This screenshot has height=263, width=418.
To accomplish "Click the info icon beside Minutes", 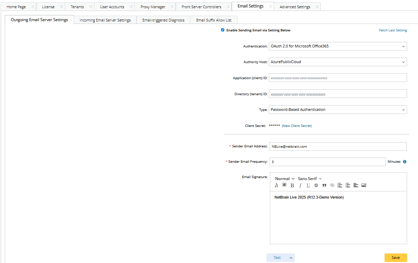I will (405, 162).
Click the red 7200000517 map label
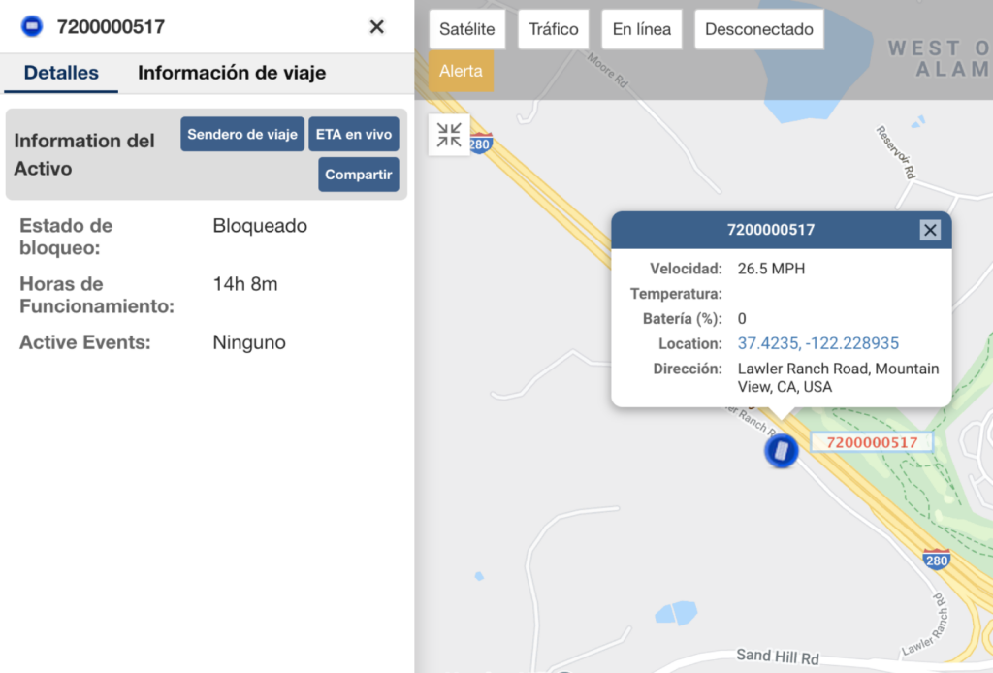The width and height of the screenshot is (993, 673). (871, 442)
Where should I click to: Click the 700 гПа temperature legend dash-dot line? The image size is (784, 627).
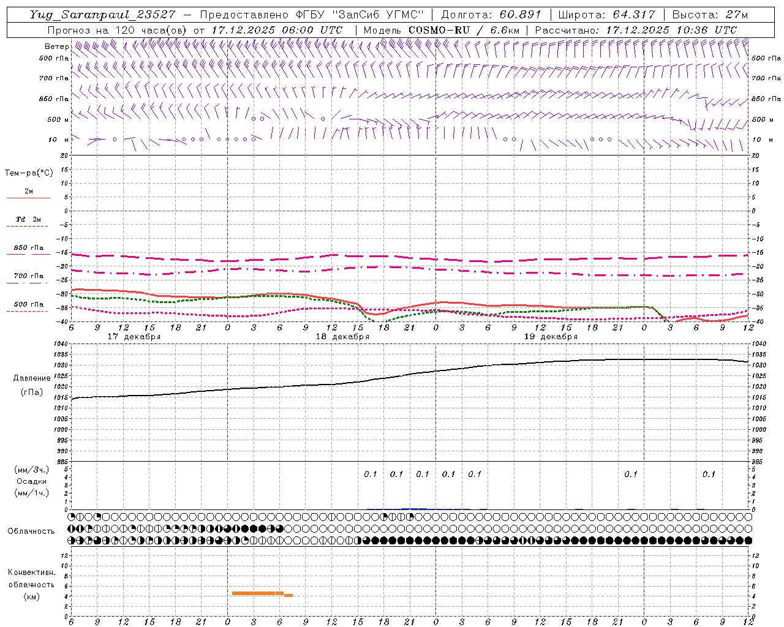pos(28,282)

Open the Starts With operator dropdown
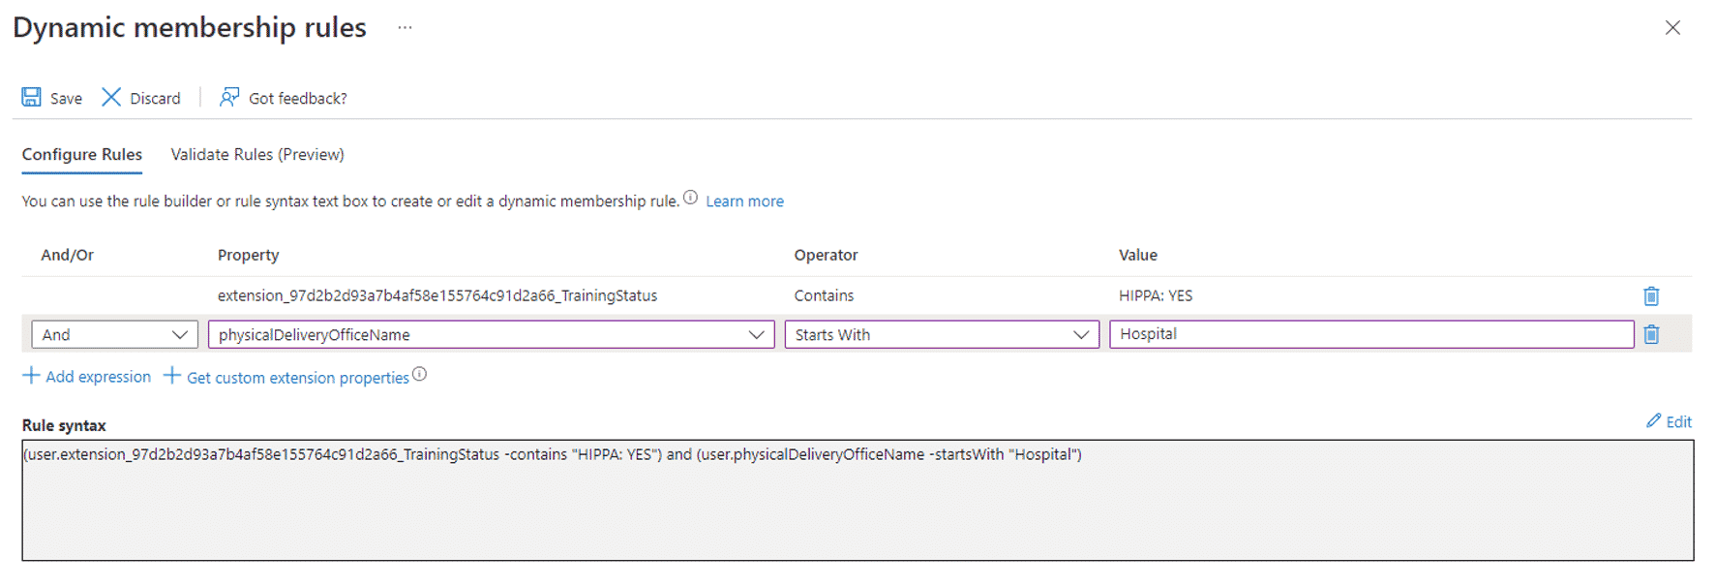[x=942, y=334]
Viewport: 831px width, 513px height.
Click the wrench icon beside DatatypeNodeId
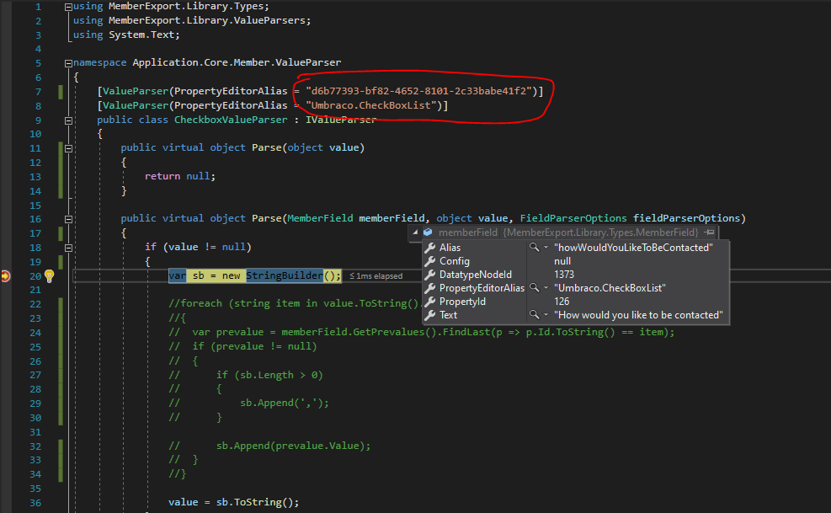click(430, 275)
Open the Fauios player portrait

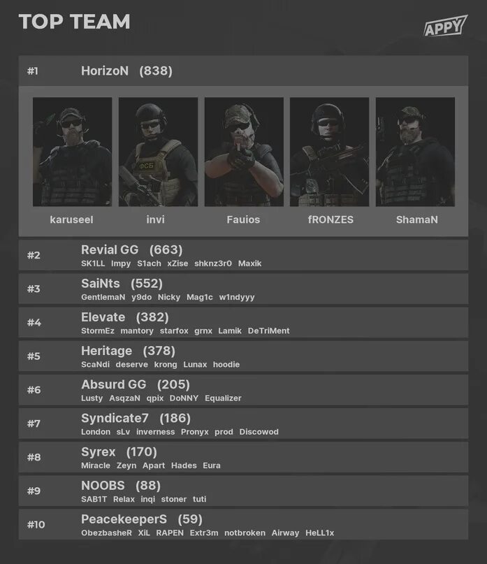pos(244,152)

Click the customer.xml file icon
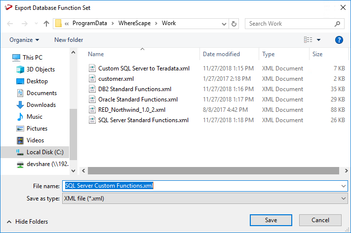coord(92,79)
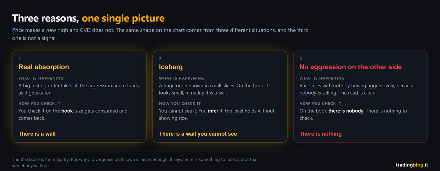Viewport: 440px width, 171px height.
Task: Click 'There is a wall you cannot see'
Action: click(x=198, y=134)
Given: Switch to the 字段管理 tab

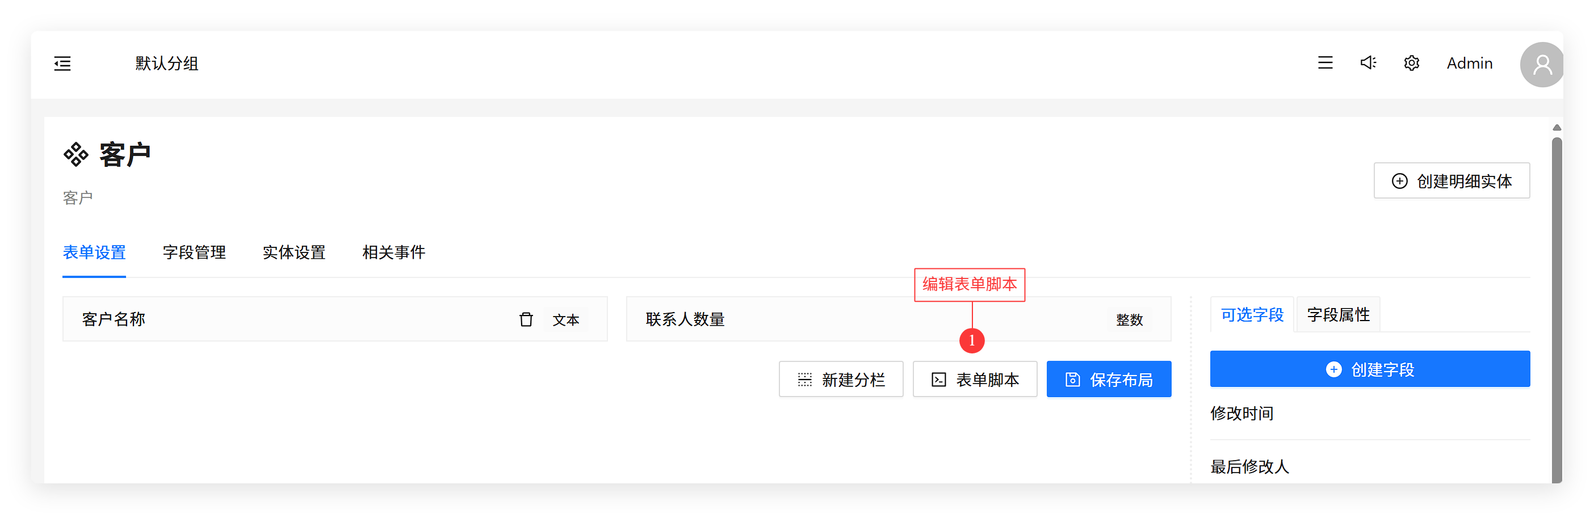Looking at the screenshot, I should (194, 252).
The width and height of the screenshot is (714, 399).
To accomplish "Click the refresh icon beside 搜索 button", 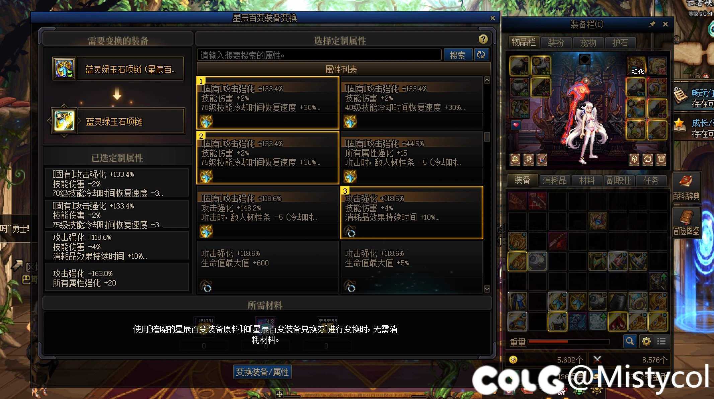I will pyautogui.click(x=481, y=55).
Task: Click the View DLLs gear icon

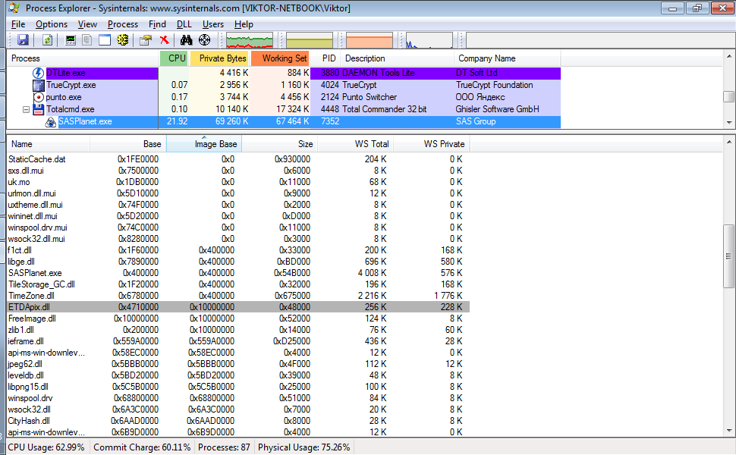Action: [x=123, y=40]
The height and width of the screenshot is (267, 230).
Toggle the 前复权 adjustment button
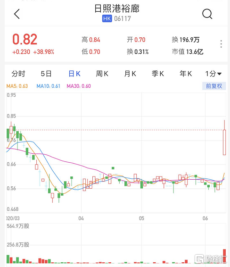214,86
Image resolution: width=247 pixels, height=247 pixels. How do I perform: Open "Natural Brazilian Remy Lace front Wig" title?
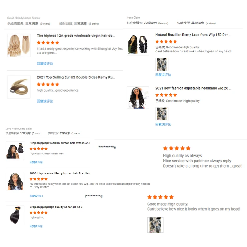click(x=193, y=35)
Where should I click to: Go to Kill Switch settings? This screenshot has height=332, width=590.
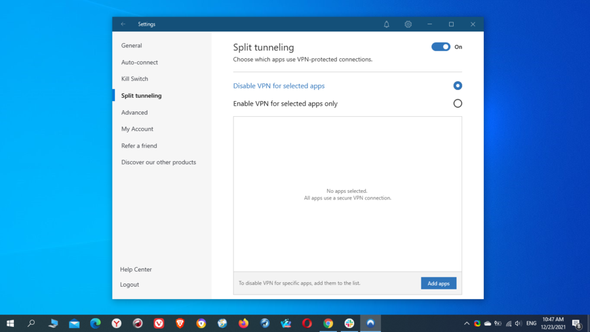[x=134, y=79]
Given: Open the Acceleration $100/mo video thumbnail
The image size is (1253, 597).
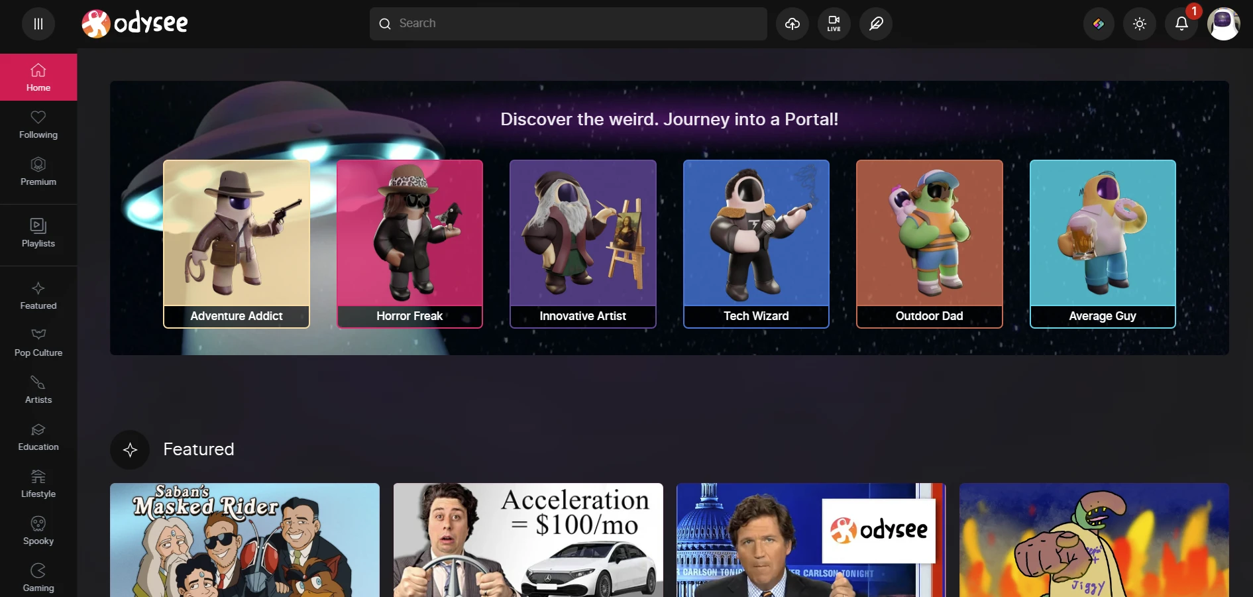Looking at the screenshot, I should (x=528, y=539).
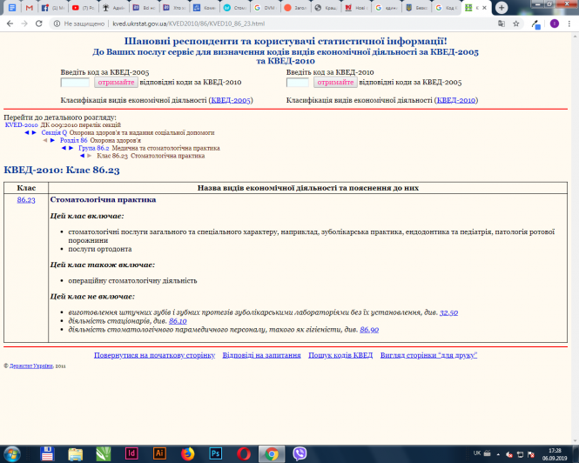This screenshot has width=579, height=463.
Task: Open the class 86.23 link in table
Action: pos(26,200)

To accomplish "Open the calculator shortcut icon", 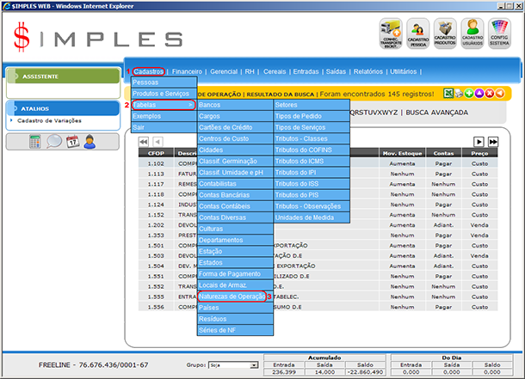I will (x=35, y=141).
============================================================
> _What you need to do_
Among the entries above, take the lines from the one with "Where should I click to: Go" through the one with "Given: Open the" and retype them exactly, leaving out the pictures.

> _Your response_
Where should I click to: Go to Kill Switch settings? This screenshot has height=332, width=590.
[x=134, y=79]
Given: Open the Acceleration $100/mo video thumbnail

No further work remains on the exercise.